Reputation: 353
Hi i have this dataframe (runnerListByPositionDataframe) :
+------------+---------------------------------+
|runner |positions |
+------------+---------------------------------+
|azerty |[10, 8, 11,, 1, 5, 4, 1, 9, 7, 1]|
+------------+---------------------------------+
I'm trying to split the positions by a number.

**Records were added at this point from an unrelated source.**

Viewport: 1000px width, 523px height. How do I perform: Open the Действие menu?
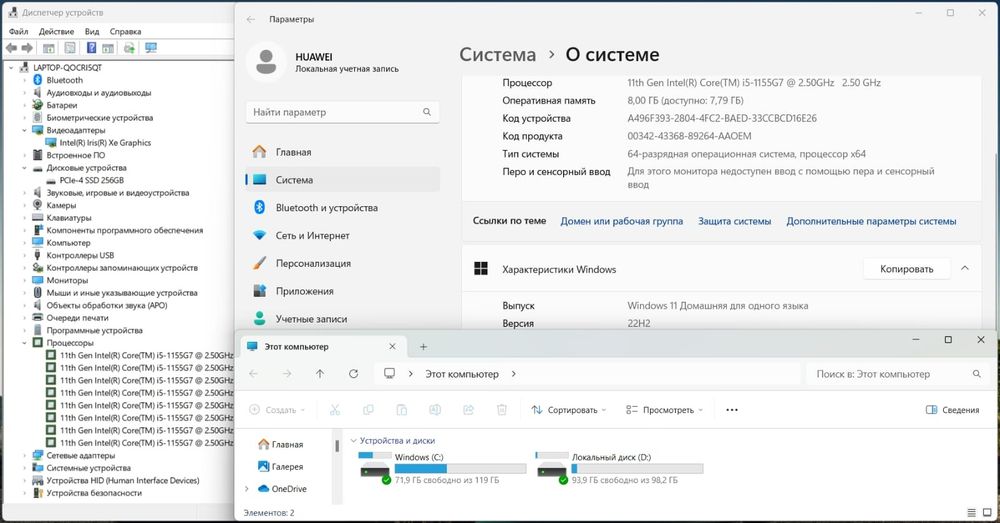(x=56, y=31)
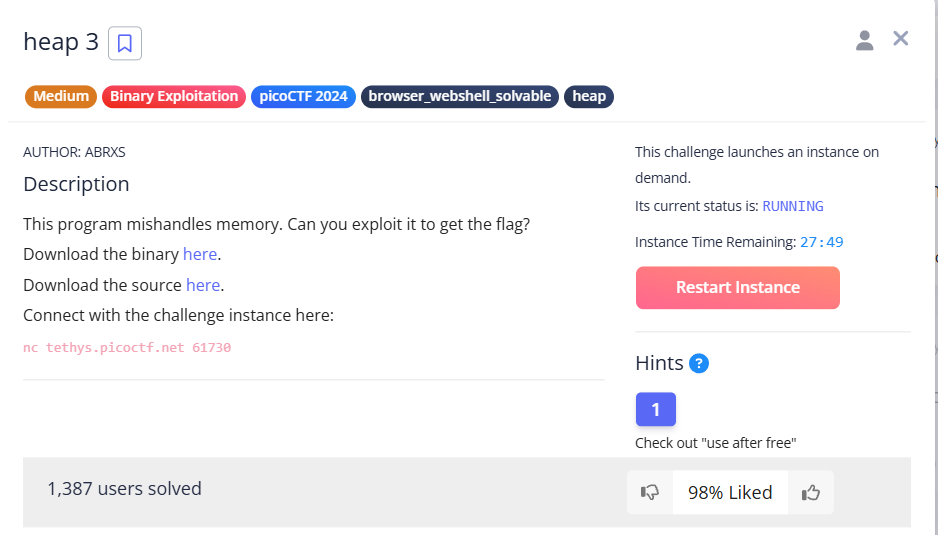Bookmark the heap 3 challenge

[125, 43]
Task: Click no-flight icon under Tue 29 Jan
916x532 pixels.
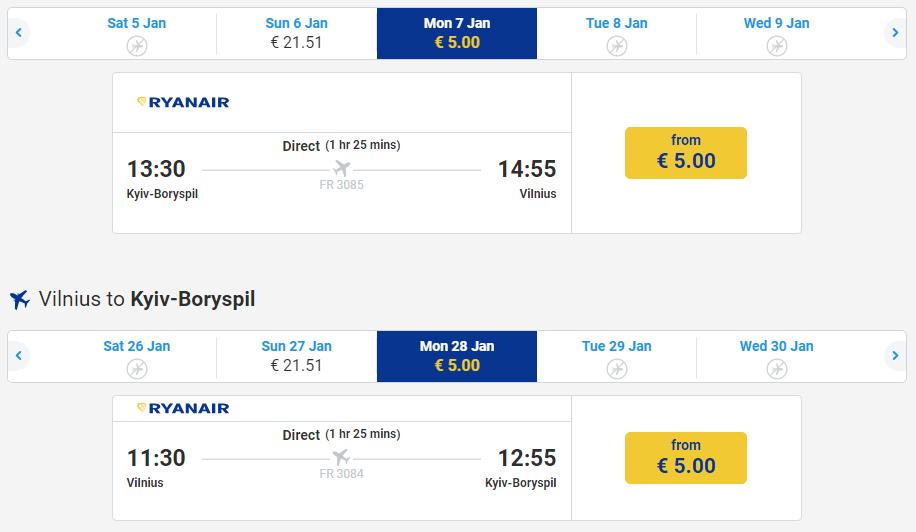Action: pyautogui.click(x=617, y=368)
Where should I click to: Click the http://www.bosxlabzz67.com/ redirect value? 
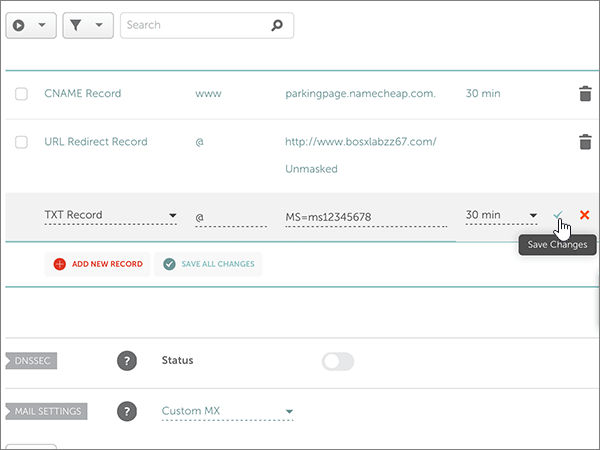(360, 142)
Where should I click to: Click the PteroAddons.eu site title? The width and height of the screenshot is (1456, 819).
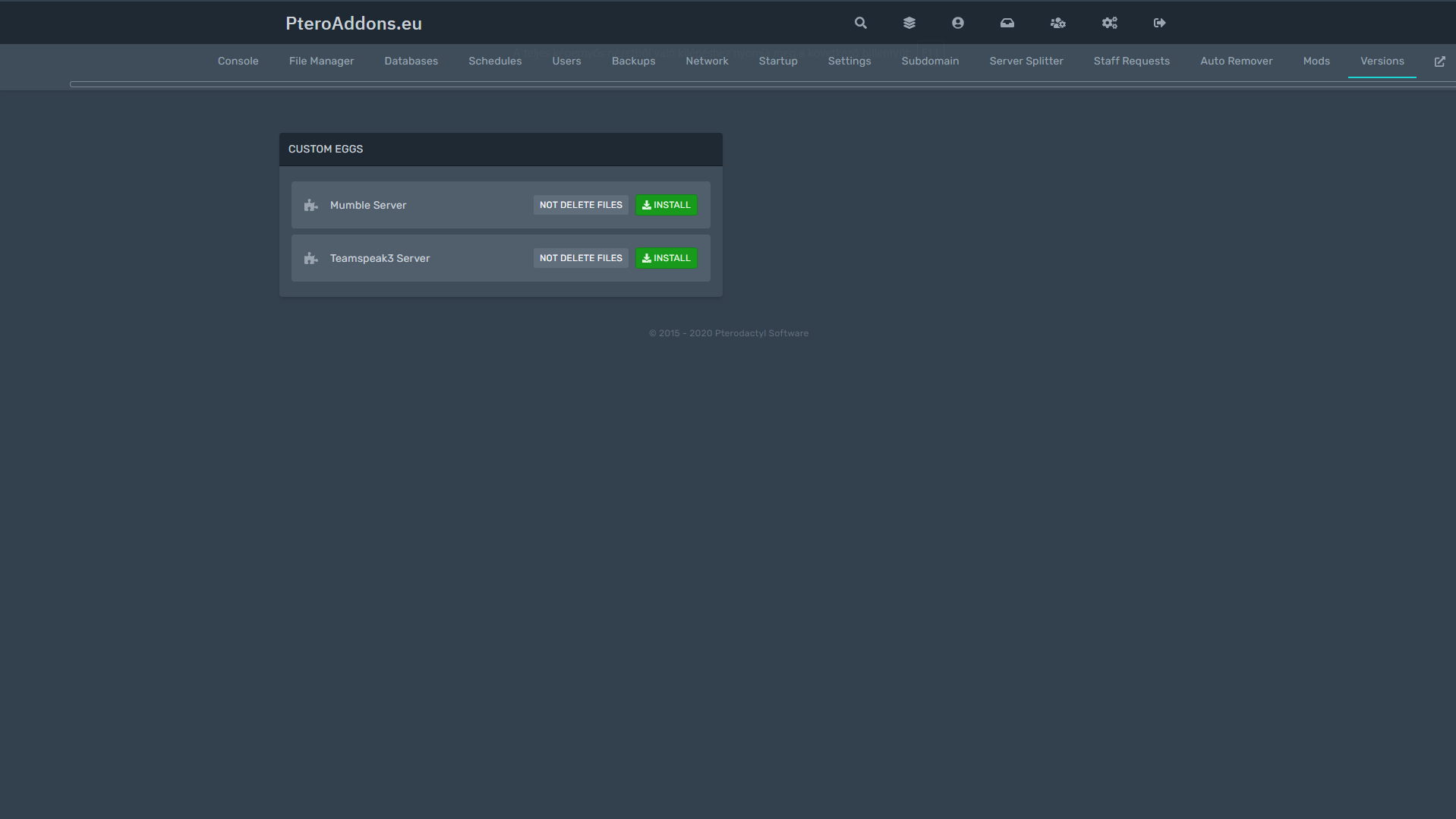[x=353, y=24]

Ex i need to have :
+------------+----------------------------------------+
|runner |positions |
+------------+----------------------------------------+
|azerty |[[10, 8, 11,, 1] , [5, 4, 1], [9, 7, 1]]|
+------------+----------------------------------------+
Every 1 position i create a new array in order to have an array of arrays
To do that :
val result: Dataset[(Seq[Int], Seq[Int])] = runnerListByPositionDataframe.map((runner: Row) => {
val positions: Seq[Int] = runner.getAs[Seq[Int]]("positions")
val positionsSplited: (Seq[Int], Seq[Int]) = positions.splitAt(positions.indexWhere(x => {
x == 0
}))
positionsSplited
})
result.show(false)
But i'm getting instead :
+-----------+-----------------------+
|_1 |_2 |
+-----------+-----------------------+
|[10, 8, 11]|[, 1, 5, 4, 1, 9, 7, 1]|
+-----------+-----------------------+
Can someone help ?
thanks
Upvotes: 1
Views: 49
Reputation: 6323
spark>=2.4
val df = Seq("azerty").toDF("runner")
.withColumn("positions", expr("array(10, 8, 11, null, 1, 5, 4, 1, 9, 7, 1)"))
df.withColumn("x",
expr("TRANSFORM(split(replace(array_join(positions, '#', ''), '#1#' , '#1$'), '[$]')," +
" x -> split(x, '[#]'))"))
.show(false)
/**
* +------+---------------------------------+----------------------------------------+
* |runner|positions |x |
* +------+---------------------------------+----------------------------------------+
* |azerty|[10, 8, 11,, 1, 5, 4, 1, 9, 7, 1]|[[10, 8, 11, , 1], [5, 4, 1], [9, 7, 1]]|
* +------+---------------------------------+----------------------------------------+
*
*/
Upvotes: 1